Set down, please, exactly the lines below that run from the line with "You are a computer-use agent. 1703x555" to the line with "The height and width of the screenshot is (1733, 780).", both lines included.

=== Begin Enclosure ===

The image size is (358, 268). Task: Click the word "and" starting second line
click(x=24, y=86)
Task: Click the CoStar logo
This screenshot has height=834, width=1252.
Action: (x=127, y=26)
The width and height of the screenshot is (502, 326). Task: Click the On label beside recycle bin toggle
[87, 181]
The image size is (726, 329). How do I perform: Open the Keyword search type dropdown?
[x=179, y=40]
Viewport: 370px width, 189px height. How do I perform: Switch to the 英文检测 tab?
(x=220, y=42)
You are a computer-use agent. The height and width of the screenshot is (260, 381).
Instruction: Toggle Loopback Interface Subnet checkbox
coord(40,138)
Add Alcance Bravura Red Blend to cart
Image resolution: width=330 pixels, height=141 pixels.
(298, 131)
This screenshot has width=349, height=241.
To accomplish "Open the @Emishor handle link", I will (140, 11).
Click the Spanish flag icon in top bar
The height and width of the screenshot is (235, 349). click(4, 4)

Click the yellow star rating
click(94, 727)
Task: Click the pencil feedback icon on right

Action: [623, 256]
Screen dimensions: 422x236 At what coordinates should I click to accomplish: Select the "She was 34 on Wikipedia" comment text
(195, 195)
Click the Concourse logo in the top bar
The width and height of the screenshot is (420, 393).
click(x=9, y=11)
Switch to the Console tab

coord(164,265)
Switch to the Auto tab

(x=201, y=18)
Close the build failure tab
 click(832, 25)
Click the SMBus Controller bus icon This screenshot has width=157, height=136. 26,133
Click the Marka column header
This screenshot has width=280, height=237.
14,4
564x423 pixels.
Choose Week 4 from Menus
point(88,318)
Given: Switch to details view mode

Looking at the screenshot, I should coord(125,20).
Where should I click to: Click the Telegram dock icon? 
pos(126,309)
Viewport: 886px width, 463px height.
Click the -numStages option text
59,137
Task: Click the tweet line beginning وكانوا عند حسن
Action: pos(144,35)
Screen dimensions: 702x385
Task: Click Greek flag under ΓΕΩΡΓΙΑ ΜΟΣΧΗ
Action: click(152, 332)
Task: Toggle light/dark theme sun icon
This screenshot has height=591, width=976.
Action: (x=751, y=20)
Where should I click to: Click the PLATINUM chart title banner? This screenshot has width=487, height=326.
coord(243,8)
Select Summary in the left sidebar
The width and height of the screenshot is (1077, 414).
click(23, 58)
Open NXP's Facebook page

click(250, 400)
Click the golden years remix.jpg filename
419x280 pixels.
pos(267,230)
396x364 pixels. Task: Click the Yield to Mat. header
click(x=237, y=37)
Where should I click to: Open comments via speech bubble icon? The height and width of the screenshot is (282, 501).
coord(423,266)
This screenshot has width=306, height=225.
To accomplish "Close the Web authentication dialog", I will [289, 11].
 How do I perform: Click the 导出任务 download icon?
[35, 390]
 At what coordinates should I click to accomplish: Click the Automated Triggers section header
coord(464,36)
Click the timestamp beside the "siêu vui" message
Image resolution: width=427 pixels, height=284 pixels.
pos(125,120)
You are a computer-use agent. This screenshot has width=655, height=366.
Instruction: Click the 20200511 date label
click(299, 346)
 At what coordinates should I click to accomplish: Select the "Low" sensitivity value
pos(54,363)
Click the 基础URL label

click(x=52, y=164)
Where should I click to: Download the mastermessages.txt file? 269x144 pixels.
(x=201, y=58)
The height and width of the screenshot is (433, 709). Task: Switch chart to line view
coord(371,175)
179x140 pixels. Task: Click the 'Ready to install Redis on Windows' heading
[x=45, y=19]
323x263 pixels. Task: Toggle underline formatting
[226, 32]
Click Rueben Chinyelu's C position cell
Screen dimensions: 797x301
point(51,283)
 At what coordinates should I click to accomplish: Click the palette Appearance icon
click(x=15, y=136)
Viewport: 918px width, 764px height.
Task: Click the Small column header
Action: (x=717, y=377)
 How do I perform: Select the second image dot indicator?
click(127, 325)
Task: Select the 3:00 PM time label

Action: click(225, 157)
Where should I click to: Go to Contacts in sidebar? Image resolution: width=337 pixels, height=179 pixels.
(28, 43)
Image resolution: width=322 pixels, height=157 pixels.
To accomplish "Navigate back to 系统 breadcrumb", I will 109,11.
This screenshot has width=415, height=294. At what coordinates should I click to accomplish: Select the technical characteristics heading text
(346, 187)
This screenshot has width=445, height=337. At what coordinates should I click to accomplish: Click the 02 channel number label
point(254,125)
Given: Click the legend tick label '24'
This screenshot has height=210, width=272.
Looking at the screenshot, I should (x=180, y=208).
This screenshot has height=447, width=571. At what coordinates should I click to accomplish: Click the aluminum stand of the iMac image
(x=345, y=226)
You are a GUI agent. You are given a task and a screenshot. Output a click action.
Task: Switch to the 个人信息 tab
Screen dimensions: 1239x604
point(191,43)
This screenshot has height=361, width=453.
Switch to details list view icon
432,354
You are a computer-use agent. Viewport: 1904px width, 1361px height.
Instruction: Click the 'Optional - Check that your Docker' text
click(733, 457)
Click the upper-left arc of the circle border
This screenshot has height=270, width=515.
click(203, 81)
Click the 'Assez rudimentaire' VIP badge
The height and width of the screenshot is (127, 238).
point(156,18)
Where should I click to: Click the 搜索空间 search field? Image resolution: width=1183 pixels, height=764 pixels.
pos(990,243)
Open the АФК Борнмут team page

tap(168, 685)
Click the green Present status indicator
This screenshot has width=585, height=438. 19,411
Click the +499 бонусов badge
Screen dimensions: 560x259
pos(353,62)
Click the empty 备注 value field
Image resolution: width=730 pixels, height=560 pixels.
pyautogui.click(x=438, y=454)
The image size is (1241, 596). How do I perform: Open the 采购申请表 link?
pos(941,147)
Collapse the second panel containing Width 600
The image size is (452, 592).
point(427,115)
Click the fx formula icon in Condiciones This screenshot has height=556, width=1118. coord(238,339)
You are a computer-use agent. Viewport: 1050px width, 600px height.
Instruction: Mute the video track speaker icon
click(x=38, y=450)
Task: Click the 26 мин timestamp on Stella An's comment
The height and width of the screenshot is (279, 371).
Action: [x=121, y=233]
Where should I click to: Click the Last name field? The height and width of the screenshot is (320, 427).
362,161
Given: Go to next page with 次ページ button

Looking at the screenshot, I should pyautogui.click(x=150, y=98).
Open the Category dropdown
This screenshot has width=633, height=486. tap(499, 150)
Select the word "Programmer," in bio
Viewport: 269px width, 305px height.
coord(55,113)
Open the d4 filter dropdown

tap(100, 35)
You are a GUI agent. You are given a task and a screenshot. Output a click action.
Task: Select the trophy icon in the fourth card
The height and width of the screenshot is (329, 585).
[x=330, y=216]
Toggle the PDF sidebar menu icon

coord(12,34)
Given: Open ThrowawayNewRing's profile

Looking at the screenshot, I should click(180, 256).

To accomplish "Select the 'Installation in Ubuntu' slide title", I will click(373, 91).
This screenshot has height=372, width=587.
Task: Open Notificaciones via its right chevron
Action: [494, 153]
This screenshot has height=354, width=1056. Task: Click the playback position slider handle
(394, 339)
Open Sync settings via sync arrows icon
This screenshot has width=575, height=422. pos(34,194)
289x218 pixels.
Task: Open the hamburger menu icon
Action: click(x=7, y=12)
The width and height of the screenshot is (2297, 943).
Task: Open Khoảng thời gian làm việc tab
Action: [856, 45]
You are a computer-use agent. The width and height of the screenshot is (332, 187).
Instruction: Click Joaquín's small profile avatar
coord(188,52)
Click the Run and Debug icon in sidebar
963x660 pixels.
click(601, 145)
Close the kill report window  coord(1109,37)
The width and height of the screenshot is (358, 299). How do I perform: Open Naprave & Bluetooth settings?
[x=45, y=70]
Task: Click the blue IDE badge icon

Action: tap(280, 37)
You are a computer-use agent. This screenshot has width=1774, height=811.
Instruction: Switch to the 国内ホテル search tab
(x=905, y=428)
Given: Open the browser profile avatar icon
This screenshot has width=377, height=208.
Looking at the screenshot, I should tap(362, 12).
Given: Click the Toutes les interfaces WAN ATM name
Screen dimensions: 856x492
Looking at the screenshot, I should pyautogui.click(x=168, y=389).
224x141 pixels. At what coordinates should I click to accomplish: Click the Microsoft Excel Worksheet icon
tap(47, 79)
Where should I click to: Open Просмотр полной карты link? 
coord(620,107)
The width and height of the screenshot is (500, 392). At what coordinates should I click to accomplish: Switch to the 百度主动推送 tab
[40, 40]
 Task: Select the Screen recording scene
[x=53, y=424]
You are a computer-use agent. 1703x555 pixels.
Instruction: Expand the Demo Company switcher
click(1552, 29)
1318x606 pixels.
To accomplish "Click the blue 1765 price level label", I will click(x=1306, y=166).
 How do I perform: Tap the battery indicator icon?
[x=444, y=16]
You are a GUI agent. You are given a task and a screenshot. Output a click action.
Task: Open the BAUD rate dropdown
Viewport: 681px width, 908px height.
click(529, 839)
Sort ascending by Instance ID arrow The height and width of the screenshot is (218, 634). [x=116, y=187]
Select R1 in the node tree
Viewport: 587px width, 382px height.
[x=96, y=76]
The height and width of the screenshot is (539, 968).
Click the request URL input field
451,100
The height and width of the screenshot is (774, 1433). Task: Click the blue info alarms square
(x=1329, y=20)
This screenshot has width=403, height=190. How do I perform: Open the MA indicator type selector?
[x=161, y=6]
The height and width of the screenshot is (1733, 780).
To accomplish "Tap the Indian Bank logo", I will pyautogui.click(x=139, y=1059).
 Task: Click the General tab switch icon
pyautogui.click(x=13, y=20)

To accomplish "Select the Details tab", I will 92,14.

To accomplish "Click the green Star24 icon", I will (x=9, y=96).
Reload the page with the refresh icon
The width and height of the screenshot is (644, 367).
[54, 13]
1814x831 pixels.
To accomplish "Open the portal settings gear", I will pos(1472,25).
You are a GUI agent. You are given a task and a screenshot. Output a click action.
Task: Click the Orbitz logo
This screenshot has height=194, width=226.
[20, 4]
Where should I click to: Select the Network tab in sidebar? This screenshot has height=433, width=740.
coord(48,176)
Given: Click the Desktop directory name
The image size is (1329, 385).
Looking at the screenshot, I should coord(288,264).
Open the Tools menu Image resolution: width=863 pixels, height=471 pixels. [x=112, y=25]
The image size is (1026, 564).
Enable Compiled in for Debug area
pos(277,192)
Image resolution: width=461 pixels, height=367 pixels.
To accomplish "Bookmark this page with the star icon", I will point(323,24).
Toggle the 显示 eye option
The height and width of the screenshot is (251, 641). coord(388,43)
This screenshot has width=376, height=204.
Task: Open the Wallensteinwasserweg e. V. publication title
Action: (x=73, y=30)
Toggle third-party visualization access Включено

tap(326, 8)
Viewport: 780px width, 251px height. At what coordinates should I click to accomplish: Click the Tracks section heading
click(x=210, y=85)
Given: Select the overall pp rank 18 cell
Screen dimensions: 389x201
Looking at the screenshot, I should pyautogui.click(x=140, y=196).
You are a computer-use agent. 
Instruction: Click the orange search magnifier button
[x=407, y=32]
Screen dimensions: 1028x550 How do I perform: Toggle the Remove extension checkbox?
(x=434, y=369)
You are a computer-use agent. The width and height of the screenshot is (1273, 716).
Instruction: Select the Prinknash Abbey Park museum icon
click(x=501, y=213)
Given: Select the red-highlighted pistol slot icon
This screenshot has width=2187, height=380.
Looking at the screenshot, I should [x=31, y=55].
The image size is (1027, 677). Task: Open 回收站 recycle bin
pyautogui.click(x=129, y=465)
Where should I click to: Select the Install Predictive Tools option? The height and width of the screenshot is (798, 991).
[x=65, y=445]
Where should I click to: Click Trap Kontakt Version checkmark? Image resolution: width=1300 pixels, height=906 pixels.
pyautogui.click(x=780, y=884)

=== End Enclosure ===

:: SOLVED PROBLEM ::
You are a computer-use agent. 1703x555 pixels.
Instruction: Expand the Demo Company switcher
click(1552, 29)
1318x606 pixels.
To accomplish "Click the blue 1765 price level label", I will click(x=1306, y=166).
 How do I perform: Tap the battery indicator icon?
[x=444, y=16]
You are a GUI agent. You are given a task and a screenshot. Output a click action.
Task: Open the BAUD rate dropdown
Viewport: 681px width, 908px height.
click(529, 839)
Sort ascending by Instance ID arrow The height and width of the screenshot is (218, 634). [x=116, y=187]
Select R1 in the node tree
Viewport: 587px width, 382px height.
[x=96, y=76]
The height and width of the screenshot is (539, 968).
Click the request URL input field
451,100
The height and width of the screenshot is (774, 1433). Task: Click the blue info alarms square
(x=1329, y=20)
This screenshot has width=403, height=190. How do I perform: Open the MA indicator type selector?
[x=161, y=6]
The height and width of the screenshot is (1733, 780).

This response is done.